PROBLEM DETAILS:
In the text about jet lag syndrome, what do most doctors say can help put your body clock back in sync?

[[ TEXT EXCERPT, beginning ]]

Jet Lag Syndrome



Jet lag syndrome is the second most common sleep disorder and usually affects those traveling on international flights or on domestic flights if traveling between time zones. This is what you call knocking your body clock out of synch. When you're traveling across different time zones, particularly at the international level, this can throw you off an entire day, especially when you cross the international date line.

Women are reportedly affected more often than men. According to medical reports, this is because of the natural hormone estrogen. It is triggered when the body is accustomed to normal daytime and nighttime rhythms. So when women travel extensively they are upsetting their body's natural state of corresponding with a specific time of day.

It can take up to several days or even a full week to regain some normalcy, but only after you have had time to adjust your sleep patterns. The symptoms vary by the individual person. The most common symptoms reported can include or be a combination of dehydration (which can trigger minor disorientation), loss of appetite, headaches and sinus irritations, fatigue, grogginess, nausea and/or vomiting from an upset stomach, irritability, and mild depression.

This sleep disorder is not linked to the length of a flight but to the trans merdian distance traveled. For example if you flew from New York to Los Angeles, which is approximately 5 hours, you will feel some jet lag crossing the Central and Mountain time zones. Jet lag can be extremely difficult in places like Alaska and Russia because of the fact that Alaska only sees a short amount of daylight and Russia has 11 different time zones. These would really throw someone off if they were flying from Copenhagen to Tokyo.

Usually people that are prone to jet lag are often given sedatives by their doctors to help them sleep through their flight and to wake up without the effects of it when they land in their destination.

Ways to recover quickly from it is proper nutrition, exercise, and sleep. People who don't sleep or get enough rest and relaxation will deal with it later when they land and the disorientation sets in. Sunlight, according to what most doctors say, can help reset your body's clock back in synch.

It's difficult to pinpoint the severity of this sleep disorder because it affects people so differently. Usually people who routinely travel on international flights are less likely to deal with this syndrome because they're used to the constant change and have managed to adapt to those changes. Some people travel monthly for business, and it's usually these business travelers who deal with this problem better than those who only travel occasionally for vacations.

The best treatment, however, is prevention. There are simple things you can do; for example, drink plenty of water before and during your flight and avoid alcoholic or carbonated beverages. As always, it is suggested that you consult with a physician if you find yourself suffering from jet lag for an extended period of time.

[[ TEXT EXCERPT, end ]]
[[ EXERCISE DATA, beginning ]]

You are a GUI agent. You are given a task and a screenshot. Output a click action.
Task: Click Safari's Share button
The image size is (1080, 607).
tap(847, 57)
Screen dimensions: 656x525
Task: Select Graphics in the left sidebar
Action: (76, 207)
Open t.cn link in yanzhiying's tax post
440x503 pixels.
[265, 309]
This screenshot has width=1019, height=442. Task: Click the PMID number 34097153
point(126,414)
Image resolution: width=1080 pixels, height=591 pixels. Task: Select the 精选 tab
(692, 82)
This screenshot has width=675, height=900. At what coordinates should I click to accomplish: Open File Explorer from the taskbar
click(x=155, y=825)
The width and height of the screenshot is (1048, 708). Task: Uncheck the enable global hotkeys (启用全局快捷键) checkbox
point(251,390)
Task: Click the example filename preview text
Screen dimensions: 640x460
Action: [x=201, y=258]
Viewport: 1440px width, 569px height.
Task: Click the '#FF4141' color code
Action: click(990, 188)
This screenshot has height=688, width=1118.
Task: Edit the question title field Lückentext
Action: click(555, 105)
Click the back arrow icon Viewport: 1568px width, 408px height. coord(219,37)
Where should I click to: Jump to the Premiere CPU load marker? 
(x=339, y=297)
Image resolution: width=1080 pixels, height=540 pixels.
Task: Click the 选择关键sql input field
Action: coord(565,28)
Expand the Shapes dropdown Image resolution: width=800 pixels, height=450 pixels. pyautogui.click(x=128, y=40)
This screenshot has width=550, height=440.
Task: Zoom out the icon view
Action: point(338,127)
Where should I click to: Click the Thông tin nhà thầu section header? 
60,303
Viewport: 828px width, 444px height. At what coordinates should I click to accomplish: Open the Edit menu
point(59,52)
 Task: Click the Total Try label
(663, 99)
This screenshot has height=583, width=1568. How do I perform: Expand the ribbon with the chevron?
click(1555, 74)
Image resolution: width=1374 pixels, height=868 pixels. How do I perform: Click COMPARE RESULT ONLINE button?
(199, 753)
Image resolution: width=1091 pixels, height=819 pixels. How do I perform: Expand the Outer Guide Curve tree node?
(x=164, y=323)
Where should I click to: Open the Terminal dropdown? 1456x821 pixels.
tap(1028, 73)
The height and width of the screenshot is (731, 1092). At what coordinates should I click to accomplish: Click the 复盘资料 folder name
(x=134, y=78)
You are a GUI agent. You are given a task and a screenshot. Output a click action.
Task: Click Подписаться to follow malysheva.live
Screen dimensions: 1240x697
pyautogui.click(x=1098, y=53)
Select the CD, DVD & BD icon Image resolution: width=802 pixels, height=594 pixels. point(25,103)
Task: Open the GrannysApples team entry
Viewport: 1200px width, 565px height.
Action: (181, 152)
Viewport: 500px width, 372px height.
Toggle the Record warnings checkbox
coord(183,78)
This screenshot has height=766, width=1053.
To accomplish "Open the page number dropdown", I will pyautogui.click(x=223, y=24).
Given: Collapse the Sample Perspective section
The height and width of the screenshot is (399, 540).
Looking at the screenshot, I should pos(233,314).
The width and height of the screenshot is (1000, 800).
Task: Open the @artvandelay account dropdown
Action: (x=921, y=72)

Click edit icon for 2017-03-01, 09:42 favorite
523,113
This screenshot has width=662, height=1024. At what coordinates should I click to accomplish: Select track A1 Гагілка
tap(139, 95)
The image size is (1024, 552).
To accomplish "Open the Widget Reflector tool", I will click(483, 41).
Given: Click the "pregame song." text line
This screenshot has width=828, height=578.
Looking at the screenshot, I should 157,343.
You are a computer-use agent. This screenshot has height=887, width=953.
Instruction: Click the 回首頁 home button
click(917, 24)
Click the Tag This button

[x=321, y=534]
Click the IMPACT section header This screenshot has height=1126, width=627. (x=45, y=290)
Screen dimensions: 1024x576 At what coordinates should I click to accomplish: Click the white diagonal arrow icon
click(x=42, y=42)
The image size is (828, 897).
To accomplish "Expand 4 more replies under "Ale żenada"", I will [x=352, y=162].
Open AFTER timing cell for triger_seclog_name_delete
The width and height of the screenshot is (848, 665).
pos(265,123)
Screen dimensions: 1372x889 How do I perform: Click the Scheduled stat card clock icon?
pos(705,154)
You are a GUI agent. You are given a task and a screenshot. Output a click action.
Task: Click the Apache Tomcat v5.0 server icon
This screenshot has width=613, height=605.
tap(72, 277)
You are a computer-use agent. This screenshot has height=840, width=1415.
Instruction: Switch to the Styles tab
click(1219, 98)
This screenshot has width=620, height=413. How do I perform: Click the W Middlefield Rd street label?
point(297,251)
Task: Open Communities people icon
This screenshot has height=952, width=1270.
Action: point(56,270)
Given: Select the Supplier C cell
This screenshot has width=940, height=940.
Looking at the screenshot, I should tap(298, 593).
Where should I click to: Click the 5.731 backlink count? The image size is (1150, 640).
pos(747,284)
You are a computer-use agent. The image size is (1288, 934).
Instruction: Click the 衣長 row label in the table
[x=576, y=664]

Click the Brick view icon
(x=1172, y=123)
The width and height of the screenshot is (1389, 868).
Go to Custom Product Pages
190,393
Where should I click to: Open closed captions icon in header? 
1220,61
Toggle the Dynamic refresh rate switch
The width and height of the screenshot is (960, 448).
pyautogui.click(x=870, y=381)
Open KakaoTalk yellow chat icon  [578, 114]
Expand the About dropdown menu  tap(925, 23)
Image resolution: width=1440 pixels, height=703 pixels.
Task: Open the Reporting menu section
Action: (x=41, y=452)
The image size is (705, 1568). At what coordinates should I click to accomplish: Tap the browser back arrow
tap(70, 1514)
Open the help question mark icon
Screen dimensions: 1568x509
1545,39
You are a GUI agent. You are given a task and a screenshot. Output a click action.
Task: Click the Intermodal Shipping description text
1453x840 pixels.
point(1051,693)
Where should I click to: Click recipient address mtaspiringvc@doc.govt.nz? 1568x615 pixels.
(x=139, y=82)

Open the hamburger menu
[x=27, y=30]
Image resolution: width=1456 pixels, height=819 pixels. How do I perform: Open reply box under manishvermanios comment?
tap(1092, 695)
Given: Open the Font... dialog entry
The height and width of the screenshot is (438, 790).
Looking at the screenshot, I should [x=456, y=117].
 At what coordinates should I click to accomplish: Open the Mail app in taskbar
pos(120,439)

[[ EXERCISE DATA, end ]]

EXERCISE RESPONSE:
Sunlight.